Stored items
+ + + +
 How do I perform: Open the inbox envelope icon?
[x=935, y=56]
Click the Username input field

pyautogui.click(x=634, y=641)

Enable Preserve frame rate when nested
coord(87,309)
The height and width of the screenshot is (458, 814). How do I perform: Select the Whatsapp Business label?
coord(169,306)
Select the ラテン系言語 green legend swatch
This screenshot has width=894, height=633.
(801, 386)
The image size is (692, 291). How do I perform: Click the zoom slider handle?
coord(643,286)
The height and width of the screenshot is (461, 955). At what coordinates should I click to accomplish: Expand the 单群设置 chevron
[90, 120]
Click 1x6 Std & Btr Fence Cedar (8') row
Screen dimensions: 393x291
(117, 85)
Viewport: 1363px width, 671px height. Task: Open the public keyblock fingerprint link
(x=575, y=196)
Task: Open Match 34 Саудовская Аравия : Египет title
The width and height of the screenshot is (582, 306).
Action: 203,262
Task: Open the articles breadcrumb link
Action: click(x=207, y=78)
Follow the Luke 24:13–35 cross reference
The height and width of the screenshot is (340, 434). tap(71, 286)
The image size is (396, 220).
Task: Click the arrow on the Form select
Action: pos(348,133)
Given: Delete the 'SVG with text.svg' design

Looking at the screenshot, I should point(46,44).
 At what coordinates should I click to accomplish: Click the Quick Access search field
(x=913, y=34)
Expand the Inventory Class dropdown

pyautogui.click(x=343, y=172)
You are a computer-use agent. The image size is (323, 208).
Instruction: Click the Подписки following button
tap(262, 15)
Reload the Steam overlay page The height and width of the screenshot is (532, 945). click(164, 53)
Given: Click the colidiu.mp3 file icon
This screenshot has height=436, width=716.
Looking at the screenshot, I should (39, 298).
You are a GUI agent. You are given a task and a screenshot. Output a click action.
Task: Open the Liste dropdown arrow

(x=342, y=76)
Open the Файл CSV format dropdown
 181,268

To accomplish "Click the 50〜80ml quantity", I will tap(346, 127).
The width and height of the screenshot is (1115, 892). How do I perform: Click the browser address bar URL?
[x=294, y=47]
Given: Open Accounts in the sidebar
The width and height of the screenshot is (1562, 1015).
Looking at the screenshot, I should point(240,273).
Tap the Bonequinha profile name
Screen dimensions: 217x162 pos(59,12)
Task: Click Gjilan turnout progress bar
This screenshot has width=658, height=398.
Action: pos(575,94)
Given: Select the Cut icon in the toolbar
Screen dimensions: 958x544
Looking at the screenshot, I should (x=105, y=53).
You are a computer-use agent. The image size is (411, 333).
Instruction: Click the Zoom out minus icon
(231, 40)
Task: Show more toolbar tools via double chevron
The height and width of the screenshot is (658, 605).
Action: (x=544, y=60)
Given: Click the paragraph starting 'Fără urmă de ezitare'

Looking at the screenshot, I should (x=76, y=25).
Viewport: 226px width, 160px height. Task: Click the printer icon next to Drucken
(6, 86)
+ + + +
== WORK INSTRUCTION ==
Would you state how many lines of the data above hold the string "toolbar"? Reply with the number alone.

== WRITTEN ANSWER ==
2